#### Activity
Retype, without any change, the records from the line containing "Image resolution: width=867" through the line containing "(256, 433).".

======== Record extracts

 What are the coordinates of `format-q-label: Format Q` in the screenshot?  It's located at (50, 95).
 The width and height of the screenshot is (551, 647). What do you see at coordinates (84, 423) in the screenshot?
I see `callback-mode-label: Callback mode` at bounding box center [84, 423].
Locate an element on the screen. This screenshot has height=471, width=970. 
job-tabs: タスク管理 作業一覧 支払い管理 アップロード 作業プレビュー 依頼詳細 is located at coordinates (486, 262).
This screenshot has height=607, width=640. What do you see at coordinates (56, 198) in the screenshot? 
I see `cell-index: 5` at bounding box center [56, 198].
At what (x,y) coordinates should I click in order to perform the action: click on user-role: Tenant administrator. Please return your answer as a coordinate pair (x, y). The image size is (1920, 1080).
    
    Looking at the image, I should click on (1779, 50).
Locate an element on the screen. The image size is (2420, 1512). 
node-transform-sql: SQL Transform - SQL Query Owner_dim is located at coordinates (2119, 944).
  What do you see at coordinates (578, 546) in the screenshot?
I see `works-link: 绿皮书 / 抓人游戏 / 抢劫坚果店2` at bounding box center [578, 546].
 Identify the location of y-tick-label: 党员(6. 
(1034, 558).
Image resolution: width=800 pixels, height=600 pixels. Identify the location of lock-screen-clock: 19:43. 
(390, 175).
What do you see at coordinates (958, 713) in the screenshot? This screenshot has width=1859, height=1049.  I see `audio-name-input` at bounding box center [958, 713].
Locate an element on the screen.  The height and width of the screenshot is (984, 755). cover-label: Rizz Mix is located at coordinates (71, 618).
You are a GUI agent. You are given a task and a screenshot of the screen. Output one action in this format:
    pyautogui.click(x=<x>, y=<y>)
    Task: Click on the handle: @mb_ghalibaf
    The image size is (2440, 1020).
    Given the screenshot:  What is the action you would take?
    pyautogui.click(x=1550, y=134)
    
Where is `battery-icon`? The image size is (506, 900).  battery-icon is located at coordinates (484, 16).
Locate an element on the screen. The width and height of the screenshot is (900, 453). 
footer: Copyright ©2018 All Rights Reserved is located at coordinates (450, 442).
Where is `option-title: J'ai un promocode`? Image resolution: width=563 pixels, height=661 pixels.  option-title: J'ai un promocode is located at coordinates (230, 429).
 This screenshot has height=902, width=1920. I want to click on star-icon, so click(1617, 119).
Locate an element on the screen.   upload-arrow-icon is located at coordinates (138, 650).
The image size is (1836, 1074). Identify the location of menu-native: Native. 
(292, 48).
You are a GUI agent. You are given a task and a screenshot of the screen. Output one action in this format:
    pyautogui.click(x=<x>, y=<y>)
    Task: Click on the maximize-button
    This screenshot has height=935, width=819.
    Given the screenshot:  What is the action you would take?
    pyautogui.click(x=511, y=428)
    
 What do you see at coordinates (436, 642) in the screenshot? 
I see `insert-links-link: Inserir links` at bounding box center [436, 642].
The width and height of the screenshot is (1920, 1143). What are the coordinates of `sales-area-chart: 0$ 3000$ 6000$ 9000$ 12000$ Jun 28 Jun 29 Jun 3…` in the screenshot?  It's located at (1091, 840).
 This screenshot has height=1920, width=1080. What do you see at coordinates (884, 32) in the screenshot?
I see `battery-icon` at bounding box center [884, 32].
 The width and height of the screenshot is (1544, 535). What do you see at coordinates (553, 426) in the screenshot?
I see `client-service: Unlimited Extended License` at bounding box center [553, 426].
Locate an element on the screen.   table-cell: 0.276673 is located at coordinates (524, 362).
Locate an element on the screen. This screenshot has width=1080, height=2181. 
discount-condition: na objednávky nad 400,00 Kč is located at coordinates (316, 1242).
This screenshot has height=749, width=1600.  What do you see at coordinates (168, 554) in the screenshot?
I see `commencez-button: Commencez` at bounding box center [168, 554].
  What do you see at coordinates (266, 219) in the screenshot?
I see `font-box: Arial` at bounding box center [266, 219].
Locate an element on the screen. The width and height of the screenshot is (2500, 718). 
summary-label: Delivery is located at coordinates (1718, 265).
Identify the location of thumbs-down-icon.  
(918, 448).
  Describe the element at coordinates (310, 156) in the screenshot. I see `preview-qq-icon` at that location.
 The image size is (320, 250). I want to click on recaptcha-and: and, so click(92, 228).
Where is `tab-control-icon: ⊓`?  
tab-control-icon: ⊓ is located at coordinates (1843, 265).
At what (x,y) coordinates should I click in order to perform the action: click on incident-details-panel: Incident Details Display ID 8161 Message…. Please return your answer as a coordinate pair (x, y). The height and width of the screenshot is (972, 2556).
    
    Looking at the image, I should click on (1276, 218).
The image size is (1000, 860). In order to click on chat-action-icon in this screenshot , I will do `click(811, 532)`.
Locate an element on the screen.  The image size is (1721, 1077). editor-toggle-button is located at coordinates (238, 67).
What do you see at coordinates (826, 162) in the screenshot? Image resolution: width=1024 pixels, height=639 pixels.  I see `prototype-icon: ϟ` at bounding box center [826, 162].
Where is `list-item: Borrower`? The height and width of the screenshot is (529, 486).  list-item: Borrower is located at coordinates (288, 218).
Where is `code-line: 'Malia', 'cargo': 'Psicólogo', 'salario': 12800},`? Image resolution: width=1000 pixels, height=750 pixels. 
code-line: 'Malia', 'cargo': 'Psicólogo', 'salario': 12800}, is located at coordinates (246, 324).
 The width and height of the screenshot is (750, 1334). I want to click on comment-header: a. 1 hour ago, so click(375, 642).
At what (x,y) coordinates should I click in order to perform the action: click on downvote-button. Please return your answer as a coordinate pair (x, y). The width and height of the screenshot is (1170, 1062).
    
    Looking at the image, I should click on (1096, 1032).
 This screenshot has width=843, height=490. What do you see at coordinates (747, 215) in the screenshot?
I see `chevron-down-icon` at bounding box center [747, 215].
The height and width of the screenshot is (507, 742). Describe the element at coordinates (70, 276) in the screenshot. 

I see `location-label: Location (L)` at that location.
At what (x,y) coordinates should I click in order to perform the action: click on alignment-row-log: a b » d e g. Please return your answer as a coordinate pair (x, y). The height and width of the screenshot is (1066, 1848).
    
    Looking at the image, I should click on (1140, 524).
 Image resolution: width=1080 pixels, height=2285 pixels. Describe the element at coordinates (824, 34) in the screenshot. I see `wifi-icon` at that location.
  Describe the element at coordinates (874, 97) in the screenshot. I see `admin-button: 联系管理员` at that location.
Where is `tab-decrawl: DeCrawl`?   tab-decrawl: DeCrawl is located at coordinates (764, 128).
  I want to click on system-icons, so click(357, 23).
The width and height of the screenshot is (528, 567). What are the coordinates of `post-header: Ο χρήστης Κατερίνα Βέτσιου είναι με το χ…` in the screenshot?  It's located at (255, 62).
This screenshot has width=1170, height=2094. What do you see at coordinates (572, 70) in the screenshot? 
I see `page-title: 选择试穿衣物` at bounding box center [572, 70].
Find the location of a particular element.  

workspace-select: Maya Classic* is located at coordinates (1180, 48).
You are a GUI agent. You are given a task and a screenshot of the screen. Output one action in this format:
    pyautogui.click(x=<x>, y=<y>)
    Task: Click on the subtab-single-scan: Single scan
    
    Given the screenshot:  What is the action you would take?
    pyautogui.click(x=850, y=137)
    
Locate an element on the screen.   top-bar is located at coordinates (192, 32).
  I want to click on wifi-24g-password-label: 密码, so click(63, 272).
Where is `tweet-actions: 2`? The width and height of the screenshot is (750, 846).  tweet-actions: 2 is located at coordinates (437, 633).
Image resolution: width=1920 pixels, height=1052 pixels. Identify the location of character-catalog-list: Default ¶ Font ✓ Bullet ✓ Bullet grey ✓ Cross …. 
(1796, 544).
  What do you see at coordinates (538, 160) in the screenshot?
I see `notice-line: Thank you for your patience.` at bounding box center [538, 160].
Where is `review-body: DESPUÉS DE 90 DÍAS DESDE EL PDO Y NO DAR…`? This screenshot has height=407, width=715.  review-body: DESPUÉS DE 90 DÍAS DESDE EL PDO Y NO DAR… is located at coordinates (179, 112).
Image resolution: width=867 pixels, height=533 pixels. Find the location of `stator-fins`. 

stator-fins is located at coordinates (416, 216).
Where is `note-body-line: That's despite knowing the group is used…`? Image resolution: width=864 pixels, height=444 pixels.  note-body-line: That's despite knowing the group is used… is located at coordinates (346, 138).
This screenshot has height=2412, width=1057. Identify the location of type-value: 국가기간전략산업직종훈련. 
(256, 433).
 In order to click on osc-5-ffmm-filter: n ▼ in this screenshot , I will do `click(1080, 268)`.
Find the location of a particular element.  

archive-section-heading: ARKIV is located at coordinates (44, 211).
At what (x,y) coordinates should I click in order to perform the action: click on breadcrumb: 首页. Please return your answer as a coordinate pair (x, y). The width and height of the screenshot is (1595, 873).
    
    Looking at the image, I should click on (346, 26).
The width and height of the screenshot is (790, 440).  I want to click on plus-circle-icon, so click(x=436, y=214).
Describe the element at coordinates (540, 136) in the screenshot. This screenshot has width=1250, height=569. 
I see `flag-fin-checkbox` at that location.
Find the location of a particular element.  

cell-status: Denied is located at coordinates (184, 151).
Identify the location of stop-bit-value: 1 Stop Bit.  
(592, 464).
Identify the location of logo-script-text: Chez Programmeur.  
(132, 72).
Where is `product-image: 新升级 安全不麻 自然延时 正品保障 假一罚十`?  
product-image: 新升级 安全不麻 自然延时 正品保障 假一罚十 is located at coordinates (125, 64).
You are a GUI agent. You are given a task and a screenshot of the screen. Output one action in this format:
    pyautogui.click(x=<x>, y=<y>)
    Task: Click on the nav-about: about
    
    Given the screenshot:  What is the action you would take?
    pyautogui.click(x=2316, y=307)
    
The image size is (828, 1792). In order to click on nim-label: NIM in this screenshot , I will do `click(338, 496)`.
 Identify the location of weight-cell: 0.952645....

================

#### Output
Image resolution: width=867 pixels, height=533 pixels. Find the location of `stator-fins`. 

stator-fins is located at coordinates (416, 216).
Where is `note-body-line: That's despite knowing the group is used…`? Image resolution: width=864 pixels, height=444 pixels.  note-body-line: That's despite knowing the group is used… is located at coordinates (346, 138).
This screenshot has height=2412, width=1057. Identify the location of type-value: 국가기간전략산업직종훈련. 
(256, 433).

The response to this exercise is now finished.